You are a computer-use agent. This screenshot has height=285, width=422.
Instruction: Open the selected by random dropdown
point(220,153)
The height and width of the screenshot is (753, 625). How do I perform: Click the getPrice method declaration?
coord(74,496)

================

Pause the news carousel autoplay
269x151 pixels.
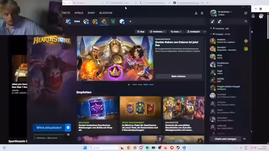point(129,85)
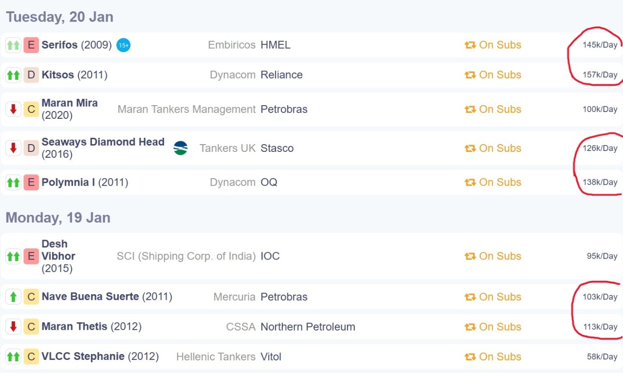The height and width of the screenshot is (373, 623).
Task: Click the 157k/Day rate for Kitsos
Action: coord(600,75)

================

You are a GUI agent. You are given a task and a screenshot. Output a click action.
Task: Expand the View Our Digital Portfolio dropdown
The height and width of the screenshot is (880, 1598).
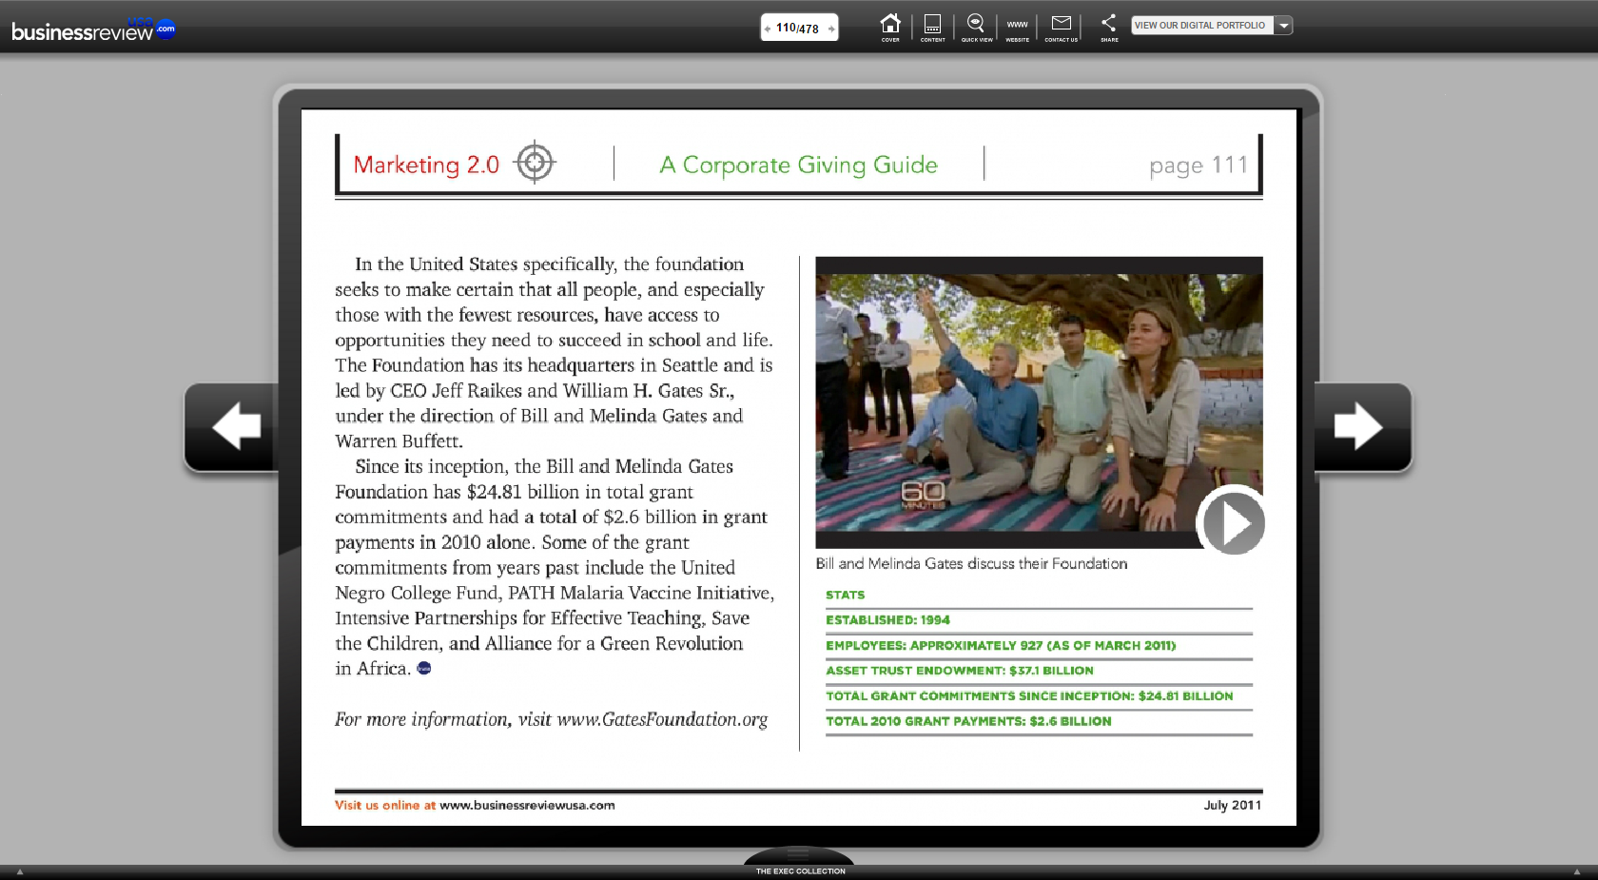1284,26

================

» ABOUT THIS EXERCISE: Out of the preceding entries, pull every line containing the string "agent".

» WRITTEN REPLY:
You are a computer-use agent. This screenshot has height=285, width=422.
You are a GUI agent. You are given a task and a screenshot. Output a click action.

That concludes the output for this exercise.